> Provided passage
◆ ◆ ◆ ◆

Labour has called on the government to halt the raise of council tax during the current economic crisis. Raising council tax at this moment both risks our economic recovery as well as having a muddling effect on levelling up. Centrally funding the additional £1.9bn for councils would help to ease current pressures on household budgets but looking ahead reform of the tax is needed to make the system fairer.

Successive governments have dodged calls for comprehensive reform of council tax (as well as business rates). Since Labour’s objection to the current Chancellor’s planned increase, there has been a resurgence in demands to replace council tax in its entirety. Any such reform should be designed to restore the link between local rates and local democratic decision making and accountability, make the system fairer, and, support deeper shifts in the structure and outcomes of our economy. Fiscal policy, both national and local, is one of the most effective tools in our economic arsenal for driving inclusive recovery and environmentally sustainable growth.

Whilst momentum builds for broader reform, there steps that the government can already bring forward. CPP calls on the government to delay local tax increases and then help to address the unfair, historical variation in council tax, by:

  • Calculating central government grant on the local tax base not historical tax take. In practice this would mean providing central government grant as if council tax rates were harmonised across places. This would be deliverable through the Fair Funding Review;
  • Lowering the council tax threshold assumed in calculating grant funding beneath the 5% maximum and allowing councils to keep any additional money raised from between the threshold and 5%.

Without any sort of reform of council tax, the financial impact of historical decisions will become larger and larger. The ever-increasing cost of social care coupled with the current government’s desire to shift away from central grant funding point towards continued council tax increases. So long as these are specified in percentage terms and have a direct impact on the amount of grant funding subsequently provided by central government, the difference in local tax paid by residents will continue to grow and manifest England’s council tax postcode lottery.

◆ ◆ ◆ ◆

> Listed entries
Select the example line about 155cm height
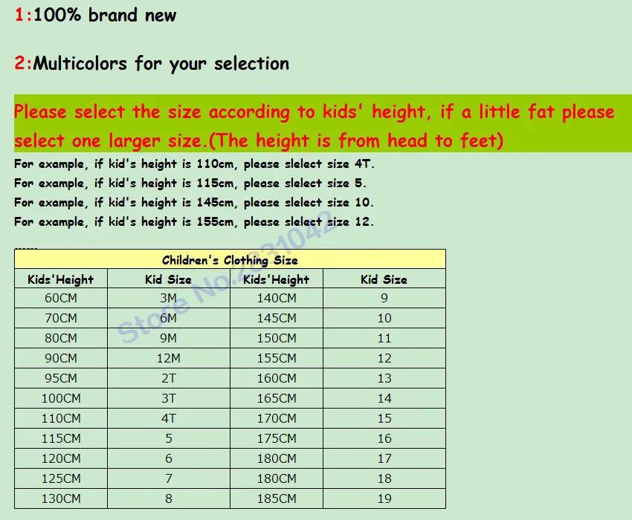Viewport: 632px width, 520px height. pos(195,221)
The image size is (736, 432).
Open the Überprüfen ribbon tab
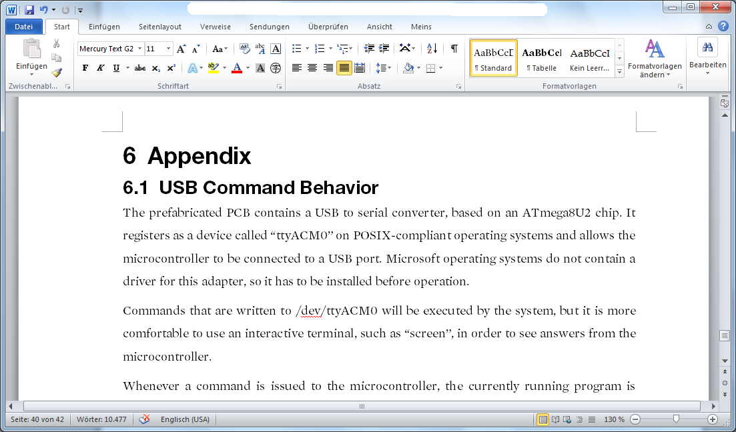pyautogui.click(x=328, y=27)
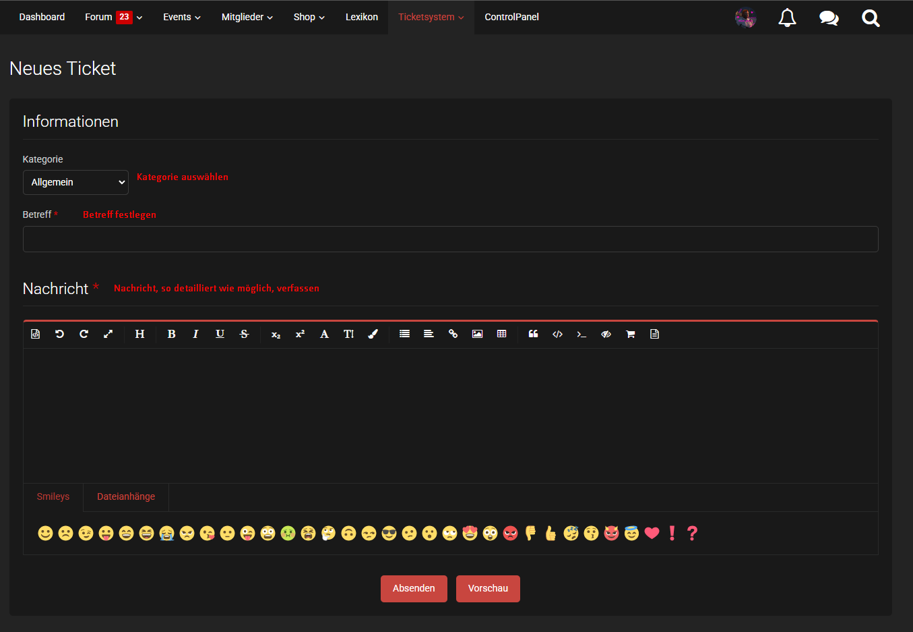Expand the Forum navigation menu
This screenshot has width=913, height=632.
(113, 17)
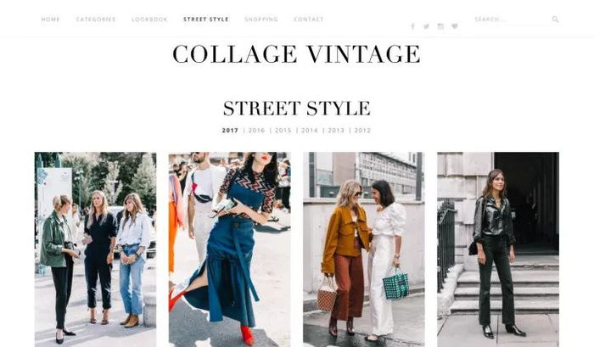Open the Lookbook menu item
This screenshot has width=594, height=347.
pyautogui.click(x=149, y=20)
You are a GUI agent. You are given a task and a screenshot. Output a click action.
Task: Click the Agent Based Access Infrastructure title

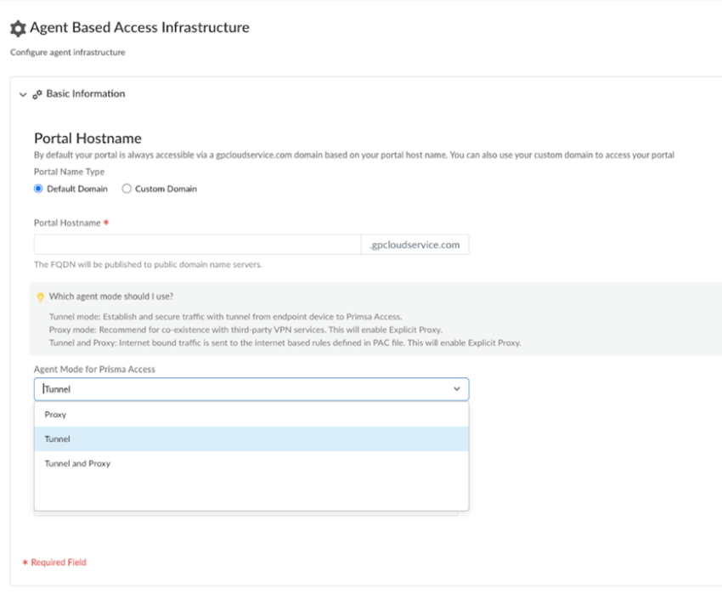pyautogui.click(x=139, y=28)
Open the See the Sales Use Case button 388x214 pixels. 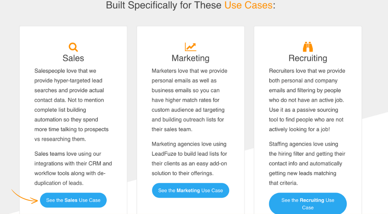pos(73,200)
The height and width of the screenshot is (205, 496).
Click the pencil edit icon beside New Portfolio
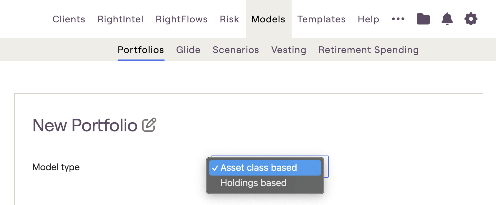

◆ ◆ ◆ ◆

> Exercise prompt
Translate into French this sentence from the council tax passage: "Fiscal policy, both national and local, is one of the most effective tools in our economic arsenal for driving inclusive recovery and environmentally sustainable growth."

> Answer for this exercise
La politique budgétaire, tant nationale que locale, est l'un des outils les plus efficaces de notre arsenal économique pour favoriser une reprise inclusive et une croissance écologiquement durable.